As in, starting out with the early years, before you finally get to the bottom of why we knew/loved them, which is when they were at the top, essentially.
This is also a reason I often skip the first few chapters of many autobiographies that detail childhood, adolescence, etc. They’re most important to the author, hardly as much to the reader. This isn’t to say they shouldn’t exist. Ought to be structured differently.
Sam Bahadur is altogether chronological, taking the viewer across the neatly labelled years of Manekshaw’s service: 1933 onwards, to 1942 (he fought WWII), multiple months of ’47, ’59, ’62, ’63, ’64, ’66…
Something tells me, and maybe I’m entirely mistaken here, the film has also been shot chronologically, from the perspective of the lead character, that is. Quite frankly, on the face of it, actor Vicky Kaushal is the last person I’d imagine as playing Manekshaw.
And my apprehensions didn’t seem particularly unfounded in the opening sequences, when he walks in as a young gentleman cadet, playing the fool in the military academy, and playing the field outside it.
It’s only as the film progresses, you see Kaushal sufficiently wearing off, and Manekshaw coming into his own, in his body language, the ease of his tone—in a way that’s magical, and isn’t that what movies are!
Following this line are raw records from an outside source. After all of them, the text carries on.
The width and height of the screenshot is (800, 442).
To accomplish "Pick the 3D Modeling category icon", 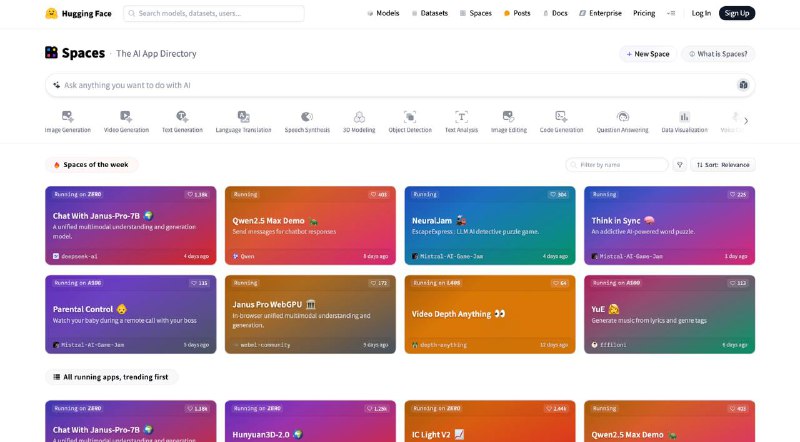I will click(359, 117).
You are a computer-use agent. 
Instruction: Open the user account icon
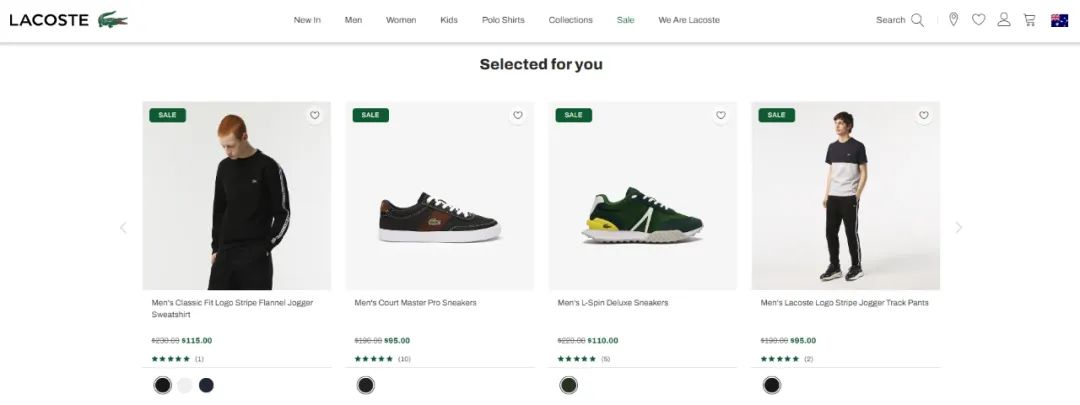tap(1004, 20)
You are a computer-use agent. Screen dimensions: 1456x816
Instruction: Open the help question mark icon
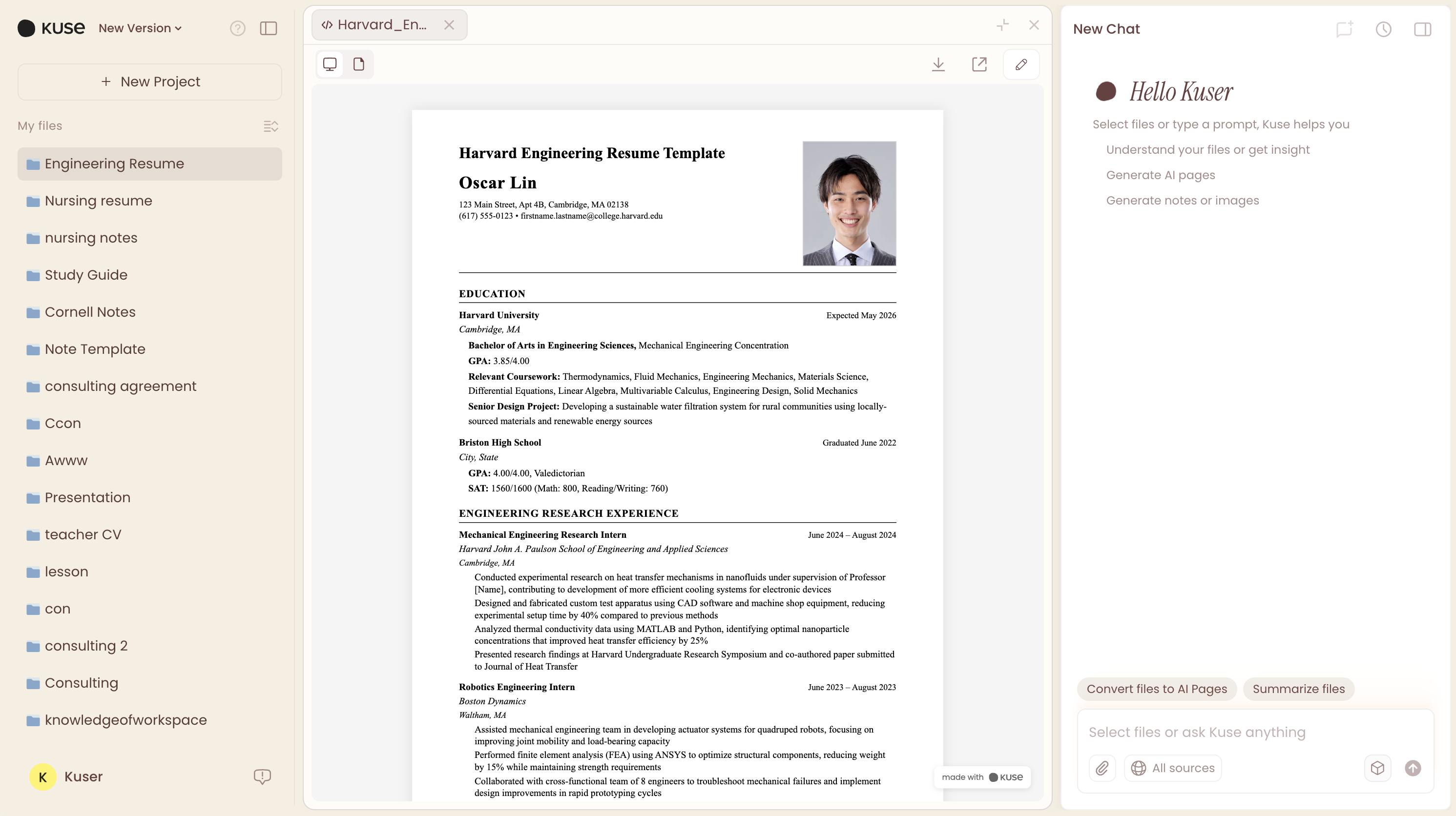pos(238,28)
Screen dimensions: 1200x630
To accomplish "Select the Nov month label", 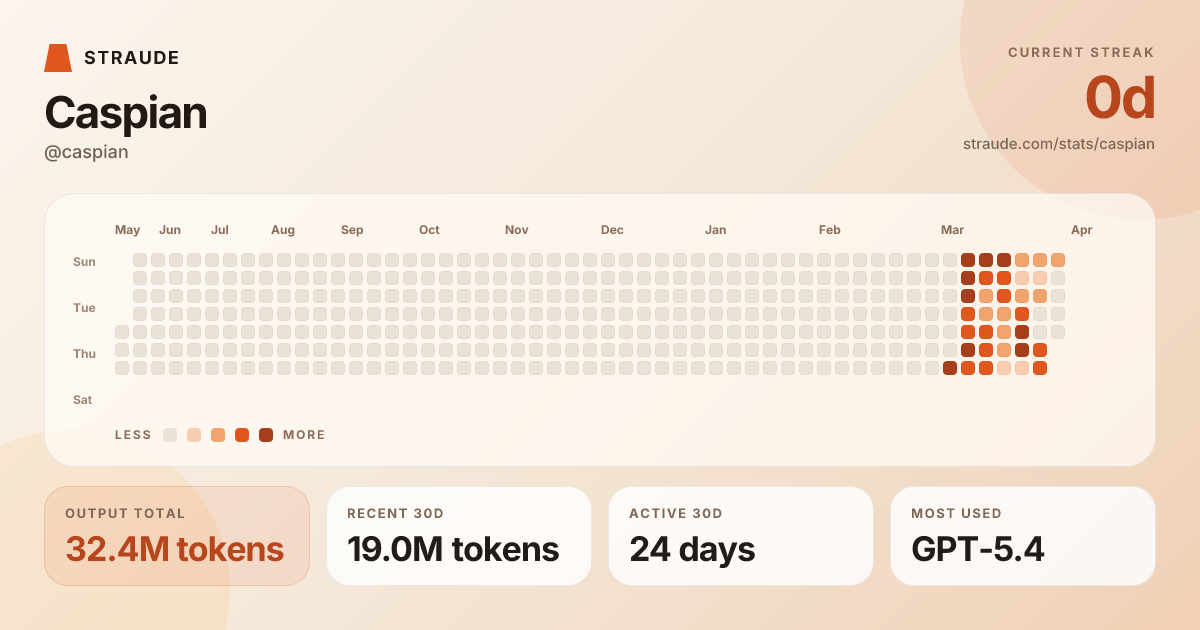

Kaushal must earn all the plaudits for this. As he will. The credit must go equally to the director, Meghna Gulzar, for taking the leap of faith.
Gulzar’s last film, Chhapaak (2020), similarly, had the unlikely actor Deepika Padukone transform into an acid-attack survivor. It was a film that many stayed away from, mainly for its deeply grim theme: the gruesomeness of a lived experience. It deserved the critical push. Sam Bahadur doesn’t as much.
It’s already the story of a man with swag enough to famously call the Indian Prime Minister Indira Gandhi, Sweety, and get away with it. Before, of course, winning for India, the 1971 Bangladesh War, which is how East Pakistan got away from Pakistan itself.
Manekshaw was the general leading the Indian Army. He was anointed India’s first Field Marshal for it, having already picked up Padma Bhushan before that. You can’t argue with his accomplishments. Only, that generals don’t usually fight wars on the ground.
Which is why, you’ll notice, the sequence detailing the storming of the Dhaka University by Pak Army—which was one of the triggers of the war—is possibly as long as the 1971 war scenes itself.
We’ve been though details of the Bangladesh side of this lead-up to the war, lately, with Shyam Benegal’s biopic Mujib (2023), and actual attacks on the ground/front, equally recently, with Raja Krishna Menon’s Pippa (2023).
Manekshaw’s life still encompassed so much more. What’s the most interesting bit I gleaned from this biopic? I say gleaned, because it could have been so much more central, rather than pushed into the chronology.
That the Pak military dictator, Yahya Khan, who called for the war, with Manekshaw at the opposite end, were close friends once. It’s from a time (before independence) when the British, Indian and Pak Army were one, of course.
Are there other interesting conflicts in Manekshaw’s life? Through the film, the sense you get is he couldn’t suffer netas/babus, namely fools, in matters of the military.
The disdain was mutual. Would he get into trouble for it? Regularly. Did he have PM Gandhi’s sympathetic ears? It does look like it, once she was assured that he was no political threat.
Fatima Sana Shaikh, who I always thought looked so much like Priyanka Gandhi, plays Indira, admirably. What’s left therefore is to view Manekshaw as the man he was—charming at the party, boisterous with the press, and blessed with a bravado to galvanise his forces.
The trivia that follows is the film. Messing with no known facts, one bit. Only detailing them as they’re widely known. Gulzar is in no hurry. She holds moments, when she has to. Lending them also a female touch: Manekshaw’s wife (Sanya Malhotra), for instance, is not an ornament.
But does the camera ever viscerally zoom in on the vulnerabilities of a man of war, laying out his bare self at times, when the chips are down? Do you discover the side to a personality you didn’t expect? No, and no.
What the film does best, or at best, is take you through times that were changing. And how things don’t change, really. Indo-Chinese hand-to-hand fights at the borders could be from a couple of years ago. Partition is still an issue. India, Pakistan are very much warring enemies at rest.
This is a fine reckoner of a larger history, which is important to note about this film. Because expectations could be otherwise. Will I play it again, Sam? Perhaps not. Will I recommend it still? Absolutely.